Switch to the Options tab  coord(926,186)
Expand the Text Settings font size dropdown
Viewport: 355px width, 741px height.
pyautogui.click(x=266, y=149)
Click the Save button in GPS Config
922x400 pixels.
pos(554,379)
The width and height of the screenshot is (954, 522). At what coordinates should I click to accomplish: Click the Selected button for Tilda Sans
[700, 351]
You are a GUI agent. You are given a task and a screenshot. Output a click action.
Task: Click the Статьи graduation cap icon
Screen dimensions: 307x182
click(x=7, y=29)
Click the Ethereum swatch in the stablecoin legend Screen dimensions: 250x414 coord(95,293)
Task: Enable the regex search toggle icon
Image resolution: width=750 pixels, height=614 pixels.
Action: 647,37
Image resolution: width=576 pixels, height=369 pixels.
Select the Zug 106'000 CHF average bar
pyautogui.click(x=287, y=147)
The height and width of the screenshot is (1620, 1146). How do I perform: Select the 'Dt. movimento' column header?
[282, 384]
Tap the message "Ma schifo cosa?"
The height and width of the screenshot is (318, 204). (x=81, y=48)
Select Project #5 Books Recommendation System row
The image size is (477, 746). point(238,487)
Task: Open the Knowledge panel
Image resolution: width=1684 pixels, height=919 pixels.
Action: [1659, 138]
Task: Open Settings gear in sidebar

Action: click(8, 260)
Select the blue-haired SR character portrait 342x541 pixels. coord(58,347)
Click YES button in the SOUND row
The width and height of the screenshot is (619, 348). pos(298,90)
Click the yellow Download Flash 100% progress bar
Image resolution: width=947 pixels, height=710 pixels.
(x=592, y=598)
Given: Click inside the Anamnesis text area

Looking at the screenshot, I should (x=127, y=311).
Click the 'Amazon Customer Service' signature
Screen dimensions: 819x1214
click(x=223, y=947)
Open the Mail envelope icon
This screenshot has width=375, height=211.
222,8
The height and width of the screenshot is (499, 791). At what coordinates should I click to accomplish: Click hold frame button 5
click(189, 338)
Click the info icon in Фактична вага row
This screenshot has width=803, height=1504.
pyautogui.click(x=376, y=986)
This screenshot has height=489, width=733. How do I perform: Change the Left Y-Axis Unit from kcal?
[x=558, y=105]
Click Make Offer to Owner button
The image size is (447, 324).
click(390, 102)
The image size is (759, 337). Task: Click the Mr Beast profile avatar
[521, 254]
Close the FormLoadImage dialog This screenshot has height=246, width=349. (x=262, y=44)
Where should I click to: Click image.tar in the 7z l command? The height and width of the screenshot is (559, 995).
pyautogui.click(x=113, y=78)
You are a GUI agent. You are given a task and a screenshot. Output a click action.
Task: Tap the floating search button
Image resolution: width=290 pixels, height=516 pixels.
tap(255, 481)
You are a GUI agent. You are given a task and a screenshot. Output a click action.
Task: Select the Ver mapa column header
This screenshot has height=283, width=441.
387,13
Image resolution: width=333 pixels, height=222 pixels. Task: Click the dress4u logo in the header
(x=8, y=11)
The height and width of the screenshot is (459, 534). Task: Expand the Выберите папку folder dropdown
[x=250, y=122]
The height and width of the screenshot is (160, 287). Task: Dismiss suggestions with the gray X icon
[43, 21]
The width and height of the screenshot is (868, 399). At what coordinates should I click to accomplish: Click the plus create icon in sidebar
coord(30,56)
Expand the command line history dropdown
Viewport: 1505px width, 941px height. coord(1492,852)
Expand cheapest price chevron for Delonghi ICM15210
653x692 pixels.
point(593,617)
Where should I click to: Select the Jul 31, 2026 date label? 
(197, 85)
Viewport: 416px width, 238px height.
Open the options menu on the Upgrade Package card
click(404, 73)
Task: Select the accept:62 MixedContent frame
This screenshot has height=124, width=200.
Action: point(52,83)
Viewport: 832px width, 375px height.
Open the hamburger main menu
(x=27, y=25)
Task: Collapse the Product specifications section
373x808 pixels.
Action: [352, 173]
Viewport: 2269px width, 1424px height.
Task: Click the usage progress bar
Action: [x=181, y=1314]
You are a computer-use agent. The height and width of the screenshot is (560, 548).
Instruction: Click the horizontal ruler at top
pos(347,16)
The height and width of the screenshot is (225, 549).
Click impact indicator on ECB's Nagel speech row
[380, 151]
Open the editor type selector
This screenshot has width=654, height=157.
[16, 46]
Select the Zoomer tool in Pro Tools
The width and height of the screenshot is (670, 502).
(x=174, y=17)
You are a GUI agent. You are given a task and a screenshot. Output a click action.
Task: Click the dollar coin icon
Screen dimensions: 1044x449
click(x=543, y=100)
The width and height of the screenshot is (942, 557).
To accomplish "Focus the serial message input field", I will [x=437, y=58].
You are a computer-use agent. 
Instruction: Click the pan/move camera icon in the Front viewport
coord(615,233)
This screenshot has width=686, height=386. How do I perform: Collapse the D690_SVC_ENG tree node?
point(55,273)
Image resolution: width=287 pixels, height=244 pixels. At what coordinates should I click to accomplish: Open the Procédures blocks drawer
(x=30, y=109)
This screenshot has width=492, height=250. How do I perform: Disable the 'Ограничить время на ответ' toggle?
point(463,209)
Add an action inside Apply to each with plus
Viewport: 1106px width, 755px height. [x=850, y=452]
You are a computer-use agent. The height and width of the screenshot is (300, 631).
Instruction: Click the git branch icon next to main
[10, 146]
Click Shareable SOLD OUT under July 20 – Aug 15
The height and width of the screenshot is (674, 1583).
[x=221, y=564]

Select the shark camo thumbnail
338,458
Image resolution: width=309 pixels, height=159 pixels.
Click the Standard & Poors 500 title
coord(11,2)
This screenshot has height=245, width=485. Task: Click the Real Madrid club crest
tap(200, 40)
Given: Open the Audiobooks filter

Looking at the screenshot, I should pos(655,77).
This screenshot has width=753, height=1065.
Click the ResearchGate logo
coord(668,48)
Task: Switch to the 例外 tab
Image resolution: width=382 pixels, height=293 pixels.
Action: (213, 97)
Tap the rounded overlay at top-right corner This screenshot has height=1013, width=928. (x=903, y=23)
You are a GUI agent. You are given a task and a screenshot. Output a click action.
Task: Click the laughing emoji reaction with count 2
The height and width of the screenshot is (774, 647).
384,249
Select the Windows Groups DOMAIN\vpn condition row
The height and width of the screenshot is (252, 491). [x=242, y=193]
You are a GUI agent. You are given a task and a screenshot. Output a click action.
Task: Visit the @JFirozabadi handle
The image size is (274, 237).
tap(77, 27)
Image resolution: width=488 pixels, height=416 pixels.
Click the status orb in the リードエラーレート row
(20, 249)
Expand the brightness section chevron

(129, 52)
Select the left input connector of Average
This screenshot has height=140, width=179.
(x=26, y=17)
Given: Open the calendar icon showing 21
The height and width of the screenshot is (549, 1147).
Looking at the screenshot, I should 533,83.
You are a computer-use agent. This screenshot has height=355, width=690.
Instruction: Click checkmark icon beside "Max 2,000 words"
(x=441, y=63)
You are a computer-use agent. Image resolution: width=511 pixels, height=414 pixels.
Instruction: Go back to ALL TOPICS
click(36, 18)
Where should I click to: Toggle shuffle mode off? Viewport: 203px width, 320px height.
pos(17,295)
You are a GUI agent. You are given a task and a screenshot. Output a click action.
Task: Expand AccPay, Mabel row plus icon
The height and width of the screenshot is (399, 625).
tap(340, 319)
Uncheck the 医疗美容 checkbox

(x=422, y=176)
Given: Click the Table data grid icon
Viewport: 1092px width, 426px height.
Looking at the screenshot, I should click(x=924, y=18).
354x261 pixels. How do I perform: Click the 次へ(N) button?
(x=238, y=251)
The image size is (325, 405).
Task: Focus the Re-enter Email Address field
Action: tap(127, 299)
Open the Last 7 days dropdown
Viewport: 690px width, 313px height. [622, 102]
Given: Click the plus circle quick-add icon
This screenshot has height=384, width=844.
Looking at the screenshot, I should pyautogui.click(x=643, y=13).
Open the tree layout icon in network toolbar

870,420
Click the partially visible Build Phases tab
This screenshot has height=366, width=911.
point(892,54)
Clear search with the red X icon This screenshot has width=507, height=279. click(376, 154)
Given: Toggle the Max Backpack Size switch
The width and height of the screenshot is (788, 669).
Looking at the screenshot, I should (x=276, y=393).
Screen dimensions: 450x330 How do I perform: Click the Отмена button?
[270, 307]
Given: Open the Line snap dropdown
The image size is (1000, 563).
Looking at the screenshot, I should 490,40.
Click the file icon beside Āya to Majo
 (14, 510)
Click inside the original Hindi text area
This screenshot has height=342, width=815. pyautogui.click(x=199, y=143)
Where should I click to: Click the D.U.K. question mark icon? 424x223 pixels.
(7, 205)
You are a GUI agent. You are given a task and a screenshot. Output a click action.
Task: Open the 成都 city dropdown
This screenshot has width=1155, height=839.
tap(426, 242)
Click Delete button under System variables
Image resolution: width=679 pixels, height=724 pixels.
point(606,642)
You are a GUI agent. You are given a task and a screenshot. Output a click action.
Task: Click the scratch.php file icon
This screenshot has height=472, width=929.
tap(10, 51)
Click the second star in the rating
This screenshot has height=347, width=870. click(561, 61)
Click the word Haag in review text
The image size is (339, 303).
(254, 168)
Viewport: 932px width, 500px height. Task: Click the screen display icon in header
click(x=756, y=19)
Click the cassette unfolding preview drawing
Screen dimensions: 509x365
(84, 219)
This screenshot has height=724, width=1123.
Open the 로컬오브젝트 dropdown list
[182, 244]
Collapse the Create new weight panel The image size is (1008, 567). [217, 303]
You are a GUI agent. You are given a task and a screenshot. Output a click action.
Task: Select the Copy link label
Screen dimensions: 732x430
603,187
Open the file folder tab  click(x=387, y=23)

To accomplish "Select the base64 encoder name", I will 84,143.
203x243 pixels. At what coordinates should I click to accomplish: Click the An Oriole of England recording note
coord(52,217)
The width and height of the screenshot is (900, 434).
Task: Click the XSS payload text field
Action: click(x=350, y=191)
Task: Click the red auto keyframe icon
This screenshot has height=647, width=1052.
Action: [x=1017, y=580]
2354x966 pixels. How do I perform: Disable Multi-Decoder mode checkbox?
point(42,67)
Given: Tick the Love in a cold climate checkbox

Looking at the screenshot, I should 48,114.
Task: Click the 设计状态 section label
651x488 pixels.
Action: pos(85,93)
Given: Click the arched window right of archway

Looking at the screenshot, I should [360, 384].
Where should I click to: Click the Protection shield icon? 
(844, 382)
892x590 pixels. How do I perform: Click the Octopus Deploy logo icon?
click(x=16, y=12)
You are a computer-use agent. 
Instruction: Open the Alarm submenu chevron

## YOUR ASSIGNMENT
Copy all lines from the listing that contain "computer".

## PROBLEM SOLUTION
You are a computer-use agent. The height and width of the screenshot is (560, 548).
You are a computer-use agent. 
You are a computer-use agent. The height and width of the screenshot is (300, 631).
You are a computer-use agent. This screenshot has height=355, width=690.
You are a computer-use agent. Image resolution: width=511 pixels, height=414 pixels.
You are a computer-use agent. 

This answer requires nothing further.